Homem de 35 anos tornou-se doador após consentimento familiar; coração seguiu de helicóptero a São Paulo, capital e demais órgãos foram destinados a outros municípios
Em uma operação que exigiu precisão, rapidez e articulação entre diferentes instituições, a Santa Casa de Piracicaba realizou, na manhã desta sexta-feira, 22 de maio, a captação de múltiplos órgãos para transplante. Do outro lado de cada procedimento, há um paciente que aguarda — muitas vezes há anos — por uma chance de sobreviver.
O doador foi um homem de 35 anos, cuja identidade permanece em sigilo. Em um dos momentos mais difíceis que uma família pode enfrentar, os seus escolheram transformar a dor em gesto. Com o consentimento dos familiares, foram captados coração, rins, fígado e córneas — órgãos que, juntos, têm potencial de salvar até seis vidas.
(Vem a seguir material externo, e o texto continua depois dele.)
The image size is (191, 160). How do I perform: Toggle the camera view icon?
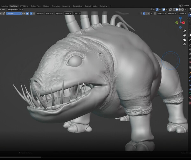185,40
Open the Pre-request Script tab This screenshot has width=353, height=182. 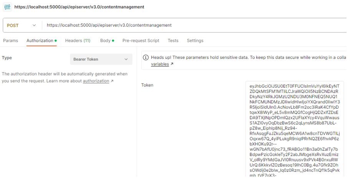tap(140, 41)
O coração foi o órgão que impôs o ritmo mais urgente à operação. Com uma janela de viabilidade de até quatro horas para o implante, ele partiu em helicóptero com destino a hospital da Capital paulista, onde o receptor já estava preparado para recebê-lo. Para garantir que o transporte ocorresse dentro do prazo, a e-DOT (Equipe Hospitalar de Doação de Órgãos e Tecidos para Transplantes) acionou o setor de Transporte da Santa Casa, que contou com o apoio da Semuttran (Serviço Municipal de Trânsito e Transportes) para assegurar o trajeto até o Aeroporto Comendador Pedro Morganti com agilidade. Rins, fígado e córneas ficaram sob responsabilidade logística da OPO (Organização de Procura de Órgãos) da Unicamp, com destinação a outros municípios.
No momento em que o coração deixava o Centro Cirúrgico, os enfermeiros do setor formaram um corredor e aplaudiram a passagem do órgão. O gesto expressava o que as palavras dificilmente alcançam: uma família, no limite da dor, havia decidido que aquela perda também seria vida para outros.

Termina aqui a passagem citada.